In The Tower, DS Sarah Collins (Gemma Whelan) and DC Steve Bradshaw (Jimmy Akingbola) are called to investigate the death of teenage civilian Farah Mehenni (Lola Elsokari) and PC Hadley Matthews (Nick Holder) in London. This police procedural, which debuted on BritBox on December 1, leaves plenty of interesting twists and turns for viewers to navigate. One of Collins’ biggest challenges is to engage with Matthews’ surviving partner, PC Lizzie Adama (Tahirah Sharif), who witnessed what transpired.
The mini-series is a BritBox Original, adapted from Kate London’s novel Post Mortem by executive producer and writer Patrick Harbinson. Harbinson has a distinguished career in television, serving as executive producer of Homeland and co-executive producer of 24, Law & Order: SVU, and other hit series. I spoke with him recently to hear more about his work on The Tower.
First as an icebreaker, I asked Harbinson if he learned a lesson early on that became useful in his career. “The general one is to never give up. The more practical and technical one that I learned was to be able to rewrite,” he answered.
Harbinson was very interested in adapting Kate London’s books around the time he was wrapping up with Homeland. He wanted to get back into UK projects. Others were also trying to secure a deal for London’s books. “I think because I was into both writing and producing, it was a much simpler decision for Kate to make. As good as a producer as the others were, they would have had to look for a writer. I was a one-stop shop,” he told me on our call.
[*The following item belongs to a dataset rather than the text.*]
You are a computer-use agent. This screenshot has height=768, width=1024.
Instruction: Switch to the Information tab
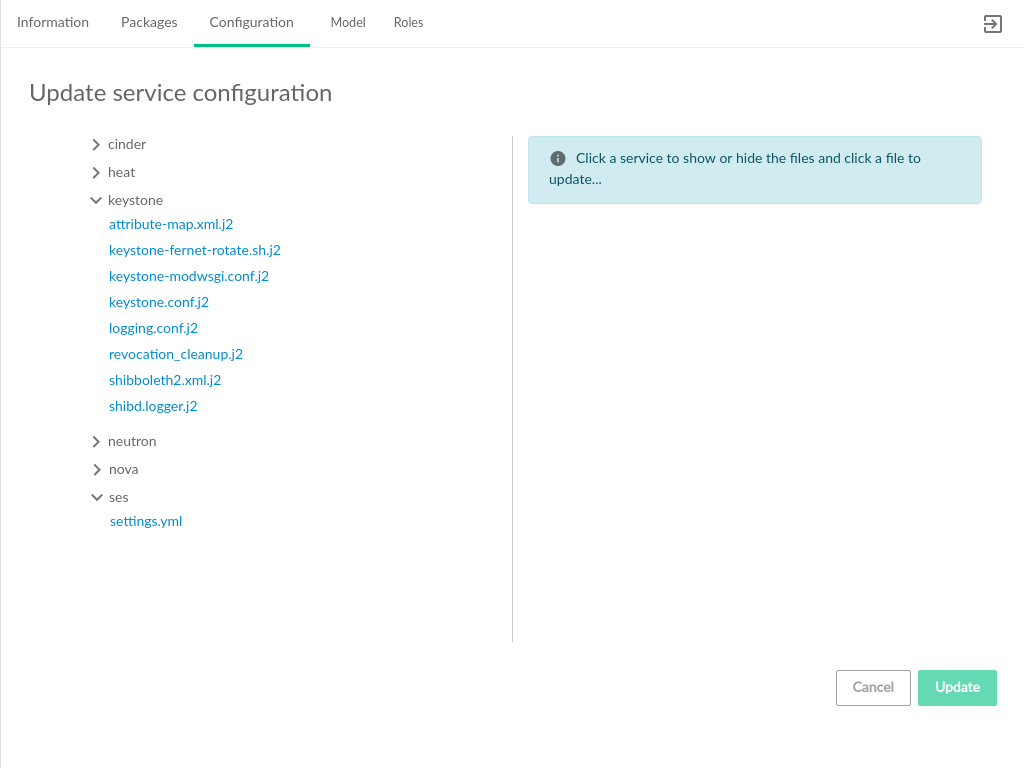[53, 22]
The Tower shifts quickly between different points in the story timeline. When I suggested that that could be tricky at times, Harbinson agreed. However, he’s used to working through those challenges since he’s done it before. He compressed the timeline in The Tower to three days in the present. “It’s what I said in the beginning about learning to rewrite. In the end, I was really confident that we’d done a really good job.”
Post Mortem was published in 2015 by London, a former detective who spent eight years in the Metropolitan Police’s homicide squad. Harbinson pointed out, “The story still works. Everything about it was still very current.”
He informed London that he wanted to make one major change. Originally, Collins and Adama—the latter was named Griffiths in the book—were both white. Harbinson changed Adama’s character to a young Black officer, which works “psychologically, morally, and intrinsically to the story.”
Also, he added, “It made it harder and infinitely more interesting to write and to act.”

I asked Harbinson to tell me what he thought Gemma Whelan and Tahirah Sharif brought to their characters, DS Sarah Collins and PC Lizzie Adama. “Gemma can embody all of these contradictions in a character,” he said. “She can be disciplined to the point of ruthlessness. But she can be quite warm, so there is an underlying kindness to her personality that makes everything she does really layered.”
Sharif brings a lot to her performances as well, encompassing two sides of Adama: a sort of before and after the “cataclysmic event” that The Tower opened with. Adama is quite happy with her job and her co-workers in the days before circumstances shift leaving her feeling like no one has her back. “I knew Tahirah could do big with guilt- and grief-ridden stuff from her other work,” said Harbinson.
In early discussions with Sharif, Harbinson noticed that she had a great laugh. “I should write that into the script,” he recounted to me. “She helped me, quite accidentally, create the two Lizzies. She’s a great, young actress. She brought the power and the humility to it.”
When I asked which scenes were his favorites, Harbinson quickly named the interview scene as one. “Kate came to [the] set with another detective still on at the Met [who] was acting as an advisor. I remember watching these two women watching as Gemma and Tahirah fought and sparred. I could see they were both completely gripped.”
His other favorite scene is the final exchange between Whelan and Akingbola, who played DC Steve Bradshaw, DS Sarah Collins’ partner in the special investigation. “It was a really lovely twist in the story and in the characters’ relationships. The way those two actors delivered it was magnificent,” said Harbinson.
The Tower is available now on BritBox, a streaming service from BBC Studios and ITV.